[Data items]
** START **

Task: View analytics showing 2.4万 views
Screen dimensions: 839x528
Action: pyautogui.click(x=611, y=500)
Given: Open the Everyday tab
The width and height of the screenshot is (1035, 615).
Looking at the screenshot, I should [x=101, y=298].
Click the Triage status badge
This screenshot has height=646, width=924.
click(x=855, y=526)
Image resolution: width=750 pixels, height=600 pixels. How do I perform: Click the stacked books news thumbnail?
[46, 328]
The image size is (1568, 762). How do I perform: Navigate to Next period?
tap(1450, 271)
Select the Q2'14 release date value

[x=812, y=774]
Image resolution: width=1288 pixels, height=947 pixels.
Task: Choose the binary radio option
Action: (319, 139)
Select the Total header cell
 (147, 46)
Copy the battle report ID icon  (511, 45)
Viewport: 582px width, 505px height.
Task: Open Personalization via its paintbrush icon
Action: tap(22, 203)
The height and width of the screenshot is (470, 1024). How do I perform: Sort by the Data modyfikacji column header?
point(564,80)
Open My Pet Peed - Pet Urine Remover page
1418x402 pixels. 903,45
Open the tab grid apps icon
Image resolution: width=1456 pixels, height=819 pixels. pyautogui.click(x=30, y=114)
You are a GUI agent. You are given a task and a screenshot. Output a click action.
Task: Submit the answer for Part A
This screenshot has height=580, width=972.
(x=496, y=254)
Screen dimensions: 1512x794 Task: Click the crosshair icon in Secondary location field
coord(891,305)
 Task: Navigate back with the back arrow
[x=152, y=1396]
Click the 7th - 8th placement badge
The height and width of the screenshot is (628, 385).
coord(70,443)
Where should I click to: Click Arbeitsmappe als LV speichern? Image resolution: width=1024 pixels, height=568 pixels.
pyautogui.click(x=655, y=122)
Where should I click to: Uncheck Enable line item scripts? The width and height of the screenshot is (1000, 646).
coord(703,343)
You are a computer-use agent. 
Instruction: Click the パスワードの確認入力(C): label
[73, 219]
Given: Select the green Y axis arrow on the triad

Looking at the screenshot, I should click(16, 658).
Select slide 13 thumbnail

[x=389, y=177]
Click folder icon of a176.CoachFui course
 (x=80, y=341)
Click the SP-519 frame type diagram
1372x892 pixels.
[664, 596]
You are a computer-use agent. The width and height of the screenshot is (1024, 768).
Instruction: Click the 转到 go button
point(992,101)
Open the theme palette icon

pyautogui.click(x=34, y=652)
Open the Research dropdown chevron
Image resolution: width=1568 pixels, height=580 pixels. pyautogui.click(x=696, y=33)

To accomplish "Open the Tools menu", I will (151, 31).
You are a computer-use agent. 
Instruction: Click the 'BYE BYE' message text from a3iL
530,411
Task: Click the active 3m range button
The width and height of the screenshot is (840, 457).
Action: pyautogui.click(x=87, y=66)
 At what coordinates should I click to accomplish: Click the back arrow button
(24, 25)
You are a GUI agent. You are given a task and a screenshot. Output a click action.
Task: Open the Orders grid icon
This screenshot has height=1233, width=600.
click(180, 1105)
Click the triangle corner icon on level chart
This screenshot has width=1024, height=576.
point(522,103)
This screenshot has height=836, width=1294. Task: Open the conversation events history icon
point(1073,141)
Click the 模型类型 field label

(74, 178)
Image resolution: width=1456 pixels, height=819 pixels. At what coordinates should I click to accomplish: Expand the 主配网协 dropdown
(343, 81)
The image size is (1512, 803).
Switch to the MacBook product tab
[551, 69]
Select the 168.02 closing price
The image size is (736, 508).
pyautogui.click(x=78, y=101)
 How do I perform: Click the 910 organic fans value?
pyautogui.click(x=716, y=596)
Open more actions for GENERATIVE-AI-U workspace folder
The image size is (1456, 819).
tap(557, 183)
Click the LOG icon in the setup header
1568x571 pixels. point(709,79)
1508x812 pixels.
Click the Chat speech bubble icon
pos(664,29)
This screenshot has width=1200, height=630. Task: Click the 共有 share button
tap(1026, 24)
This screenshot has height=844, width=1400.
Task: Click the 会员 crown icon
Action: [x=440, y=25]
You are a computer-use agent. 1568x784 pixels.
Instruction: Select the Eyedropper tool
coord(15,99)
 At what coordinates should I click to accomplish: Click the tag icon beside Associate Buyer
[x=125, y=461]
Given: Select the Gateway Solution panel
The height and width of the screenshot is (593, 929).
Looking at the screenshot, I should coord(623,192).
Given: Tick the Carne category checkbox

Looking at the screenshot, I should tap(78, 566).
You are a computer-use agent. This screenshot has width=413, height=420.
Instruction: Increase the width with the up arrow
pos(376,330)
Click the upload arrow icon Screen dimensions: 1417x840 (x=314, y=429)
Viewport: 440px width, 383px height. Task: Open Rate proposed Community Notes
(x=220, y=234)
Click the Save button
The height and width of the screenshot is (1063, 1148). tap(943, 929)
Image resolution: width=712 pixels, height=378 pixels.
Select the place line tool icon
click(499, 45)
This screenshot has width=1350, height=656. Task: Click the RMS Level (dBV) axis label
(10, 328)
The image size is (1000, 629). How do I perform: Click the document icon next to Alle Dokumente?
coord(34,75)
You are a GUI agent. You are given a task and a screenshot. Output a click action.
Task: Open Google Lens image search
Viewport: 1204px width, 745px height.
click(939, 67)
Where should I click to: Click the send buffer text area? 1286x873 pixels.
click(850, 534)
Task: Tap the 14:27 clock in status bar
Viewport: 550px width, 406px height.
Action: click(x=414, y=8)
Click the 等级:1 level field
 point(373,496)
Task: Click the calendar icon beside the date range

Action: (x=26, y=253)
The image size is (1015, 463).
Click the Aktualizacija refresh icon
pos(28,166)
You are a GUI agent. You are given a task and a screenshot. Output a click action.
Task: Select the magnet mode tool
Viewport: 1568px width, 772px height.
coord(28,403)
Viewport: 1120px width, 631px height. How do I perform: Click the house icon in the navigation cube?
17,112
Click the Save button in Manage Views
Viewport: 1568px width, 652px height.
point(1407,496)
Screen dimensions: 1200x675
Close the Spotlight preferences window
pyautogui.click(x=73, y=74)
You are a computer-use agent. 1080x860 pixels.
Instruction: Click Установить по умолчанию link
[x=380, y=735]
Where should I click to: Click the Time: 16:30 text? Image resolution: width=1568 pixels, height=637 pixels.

** END **

## TASK REQUIREMENTS
Reproduce the listing with every occurrence of "Screen dimensions" swapped for "Display size", leaving everything else unchanged.

## TASK RESPONSE
Task: View analytics showing 2.4万 views
Display size: 839x528
Action: pyautogui.click(x=611, y=500)
Given: Open the Everyday tab
The width and height of the screenshot is (1035, 615).
Looking at the screenshot, I should [x=101, y=298].
Click the Triage status badge
This screenshot has height=646, width=924.
click(x=855, y=526)
Image resolution: width=750 pixels, height=600 pixels. How do I perform: Click the stacked books news thumbnail?
[46, 328]
The image size is (1568, 762). How do I perform: Navigate to Next period?
tap(1450, 271)
Select the Q2'14 release date value

[x=812, y=774]
Image resolution: width=1288 pixels, height=947 pixels.
Task: Choose the binary radio option
Action: (319, 139)
Select the Total header cell
 (147, 46)
Copy the battle report ID icon  (511, 45)
Viewport: 582px width, 505px height.
Task: Open Personalization via its paintbrush icon
Action: tap(22, 203)
The height and width of the screenshot is (470, 1024). How do I perform: Sort by the Data modyfikacji column header?
point(564,80)
Open My Pet Peed - Pet Urine Remover page
1418x402 pixels. 903,45
Open the tab grid apps icon
Image resolution: width=1456 pixels, height=819 pixels. pyautogui.click(x=30, y=114)
You are a GUI agent. You are given a task and a screenshot. Output a click action.
Task: Submit the answer for Part A
This screenshot has height=580, width=972.
(x=496, y=254)
Display size: 1512x794 Task: Click the crosshair icon in Secondary location field
coord(891,305)
 Task: Navigate back with the back arrow
[x=152, y=1396]
Click the 7th - 8th placement badge
The height and width of the screenshot is (628, 385).
coord(70,443)
Where should I click to: Click Arbeitsmappe als LV speichern? Image resolution: width=1024 pixels, height=568 pixels.
pyautogui.click(x=655, y=122)
Where should I click to: Uncheck Enable line item scripts? The width and height of the screenshot is (1000, 646).
coord(703,343)
You are a computer-use agent. 
Instruction: Click the パスワードの確認入力(C): label
[73, 219]
Given: Select the green Y axis arrow on the triad

Looking at the screenshot, I should click(16, 658).
Select slide 13 thumbnail

[x=389, y=177]
Click folder icon of a176.CoachFui course
 (x=80, y=341)
Click the SP-519 frame type diagram
1372x892 pixels.
[664, 596]
You are a computer-use agent. The width and height of the screenshot is (1024, 768).
Instruction: Click the 转到 go button
point(992,101)
Open the theme palette icon

pyautogui.click(x=34, y=652)
Open the Research dropdown chevron
Image resolution: width=1568 pixels, height=580 pixels. pyautogui.click(x=696, y=33)

To accomplish "Open the Tools menu", I will (151, 31).
You are a computer-use agent. 
Instruction: Click the 'BYE BYE' message text from a3iL
530,411
Task: Click the active 3m range button
The width and height of the screenshot is (840, 457).
Action: pyautogui.click(x=87, y=66)
 At what coordinates should I click to accomplish: Click the back arrow button
(24, 25)
You are a GUI agent. You are given a task and a screenshot. Output a click action.
Task: Open the Orders grid icon
This screenshot has height=1233, width=600.
click(180, 1105)
Click the triangle corner icon on level chart
This screenshot has width=1024, height=576.
point(522,103)
This screenshot has height=836, width=1294. Task: Open the conversation events history icon
point(1073,141)
Click the 模型类型 field label

(74, 178)
Image resolution: width=1456 pixels, height=819 pixels. At what coordinates should I click to accomplish: Expand the 主配网协 dropdown
(343, 81)
The image size is (1512, 803).
Switch to the MacBook product tab
[551, 69]
Select the 168.02 closing price
The image size is (736, 508).
pyautogui.click(x=78, y=101)
 How do I perform: Click the 910 organic fans value?
pyautogui.click(x=716, y=596)
Open more actions for GENERATIVE-AI-U workspace folder
The image size is (1456, 819).
tap(557, 183)
Click the LOG icon in the setup header
1568x571 pixels. point(709,79)
1508x812 pixels.
Click the Chat speech bubble icon
pos(664,29)
This screenshot has width=1200, height=630. Task: Click the 共有 share button
tap(1026, 24)
This screenshot has height=844, width=1400.
Task: Click the 会员 crown icon
Action: [x=440, y=25]
You are a computer-use agent. 1568x784 pixels.
Instruction: Select the Eyedropper tool
coord(15,99)
 At what coordinates should I click to accomplish: Click the tag icon beside Associate Buyer
[x=125, y=461]
Given: Select the Gateway Solution panel
The height and width of the screenshot is (593, 929).
Looking at the screenshot, I should coord(623,192).
Given: Tick the Carne category checkbox

Looking at the screenshot, I should tap(78, 566).
You are a computer-use agent. This screenshot has width=413, height=420.
Instruction: Increase the width with the up arrow
pos(376,330)
Click the upload arrow icon Display size: 1417x840 (x=314, y=429)
Viewport: 440px width, 383px height. Task: Open Rate proposed Community Notes
(x=220, y=234)
Click the Save button
The height and width of the screenshot is (1063, 1148). tap(943, 929)
Image resolution: width=712 pixels, height=378 pixels.
Select the place line tool icon
click(499, 45)
This screenshot has width=1350, height=656. Task: Click the RMS Level (dBV) axis label
(10, 328)
The image size is (1000, 629). How do I perform: Click the document icon next to Alle Dokumente?
coord(34,75)
You are a GUI agent. You are given a task and a screenshot. Output a click action.
Task: Open Google Lens image search
Viewport: 1204px width, 745px height.
click(939, 67)
Where should I click to: Click the send buffer text area? 1286x873 pixels.
click(850, 534)
Task: Tap the 14:27 clock in status bar
Viewport: 550px width, 406px height.
Action: click(x=414, y=8)
Click the 等级:1 level field
 point(373,496)
Task: Click the calendar icon beside the date range

Action: (x=26, y=253)
The image size is (1015, 463).
Click the Aktualizacija refresh icon
pos(28,166)
You are a GUI agent. You are given a task and a screenshot. Output a click action.
Task: Select the magnet mode tool
Viewport: 1568px width, 772px height.
coord(28,403)
Viewport: 1120px width, 631px height. How do I perform: Click the house icon in the navigation cube?
17,112
Click the Save button in Manage Views
Viewport: 1568px width, 652px height.
point(1407,496)
Display size: 1200x675
Close the Spotlight preferences window
pyautogui.click(x=73, y=74)
You are a computer-use agent. 1080x860 pixels.
Instruction: Click Установить по умолчанию link
[x=380, y=735]
Where should I click to: Click the Time: 16:30 text? Image resolution: width=1568 pixels, height=637 pixels.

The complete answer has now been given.